It's hard to dislike the idea of free municipal wireless Internet
access. Imagine your town as an oversized Internet cafe, with invisible
packets floating everywhere as free as the air we breathe....Not quite. The basic idea of offering Internet access as a public
service is sound. The problem is that cities haven't thought of the
Internet as a form of public infrastructure that"âlike subway lines,
sewers, or roads"âmust be paid for.
It could be, however, there are a few tiny differences between public wi-fi and public roads:
- Any wi-fi system you install today will be dated in three years and obsolete in five. In fact, given the long delay in public projects between design (and presumably technology selection) and deployment, the system may well be obsolete on the day it gets turned on. Would we have made the same public highway investment we did if roads went obsolete every five years?
- Roads don't tend to have private competitors. And when roads are constructed by private entities, say in a new housing development, you can absolutely bet that the municipality doesn't feel the need to invest in "public" roads to run beside them.
Wu admits that both cable and DSL have a much lower cost to serve urban customers, which is why private efforts for urban wi-fi tend to fail. Free municipal wi-fi will therefore be more expensive to build and operate than if you just provided direct public subsidy payments to poorer people to use existing private solutions. Further, a huge part of the investment will go towards giving away free access to people who already have internet service from a private supplier and are willing and able to pay for it.

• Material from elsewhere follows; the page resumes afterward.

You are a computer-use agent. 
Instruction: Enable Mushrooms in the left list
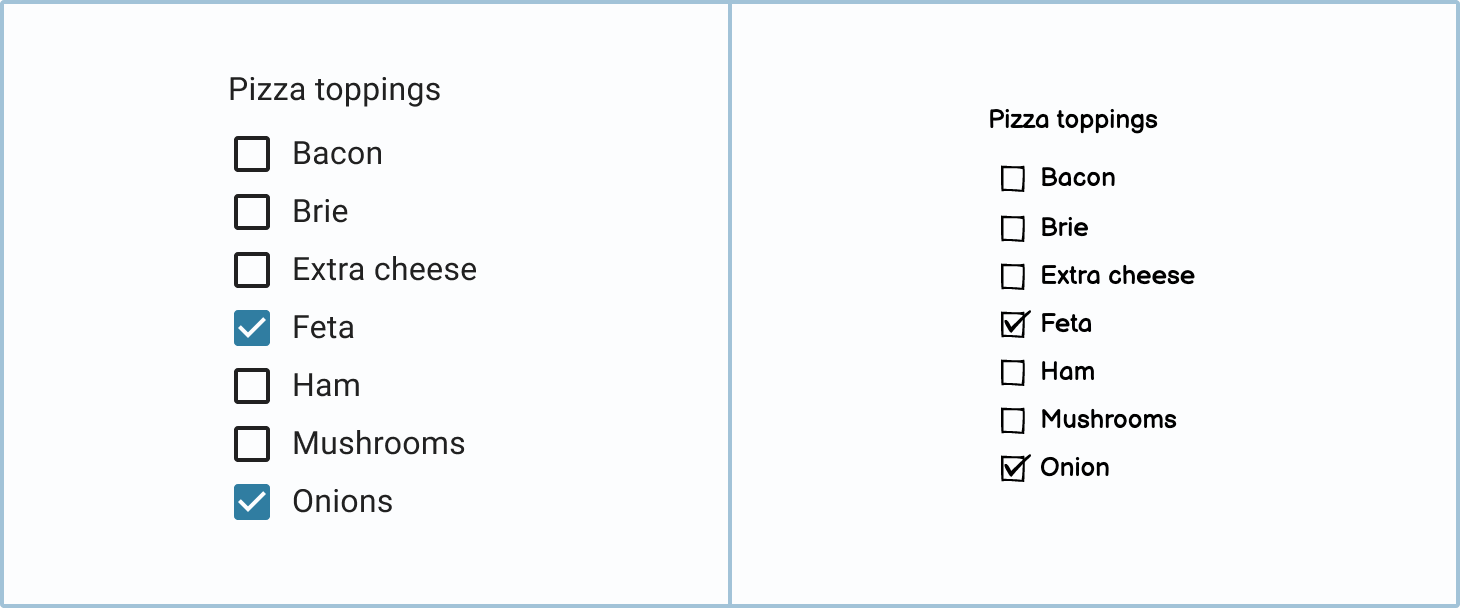251,443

Note that Wu never actually names a goal for municipal wi-fi or a
problem it is solving, just this beautiful vision of a city-wide
internet cafe (are we going to provide municipal coffee too?) This fascination with municipal wi-fi reminds me of nothing so much as a similar fascination with light rail. You can see it in his opening comment about the "oversized internet cafe." This is an aesthetic, not an economic, vision. Our light rail project here in Phoenix is the same way. It will haul passengers more expensively and at a far higher investment and with less flexibility than our bus and road system. With the investment we are putting into the system we could have instead bought cars for every rider and had money left over. It makes zero sense for the density and commuting patterns of this city, but still we are doing it, because there is a subset of people who love light rail as some sort of pleasing aesthetic vision. Name any goal either one is trying to solve (e.g. access to transportation or internet) with public investments in light rail or municipal wi-fi and those goals could be solved more cheaply some other way.

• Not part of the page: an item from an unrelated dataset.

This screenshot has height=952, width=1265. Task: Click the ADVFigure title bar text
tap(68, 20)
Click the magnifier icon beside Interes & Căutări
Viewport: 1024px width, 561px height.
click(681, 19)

Postscript: A while back, I wrote about another danger of municipal wi-fi: That bureaucrats in charge of the system will try to protect their jobs by blocking new competitors:
[the municipal wi-fi authority] can use its government authority to block new entrants. ... Take another large government network business: The Post
Office. The USPS tried like hell to get the government to block Fedex,
and almost succeeded. The government continues to block competition to
the USPS for first class local mail. Heck, the USPS has tried at
various times to argue that it should have authority over email and the
Internet. The government blocks new cigarette manufacturers to protect
the settlement money it gets from the old-line tobacco companies and it
blocks usage of Love Field in Dallas to protect D/FW airport.
Bureaucracies never, ever let themselves die, and there is no way a
municipal broadband business will ever let itself be killed by a
competitor - that competitor will be blocked, even if that likely means
that local broadband consumers have to stick with higher costs and
outdated technologies.
You see something very similar with municipal water systems trying to get the government to limit the growth of bottled water. It happens all the time. Already, examples exist of municipalities trying to shut down wi-fi competition from private companies.
Boston's Logan International Airport is attempting to pull the plug on
Continental Airlines' free Wi-Fi node, which competes with the airport's
$7.95-a-day pay service.In an escalating series of threatening letters sent over the last few weeks,
airport officials have pledged to "take all necessary steps to have the (Wi-Fi)
antenna removed" from Continental's frequent flyer lounge....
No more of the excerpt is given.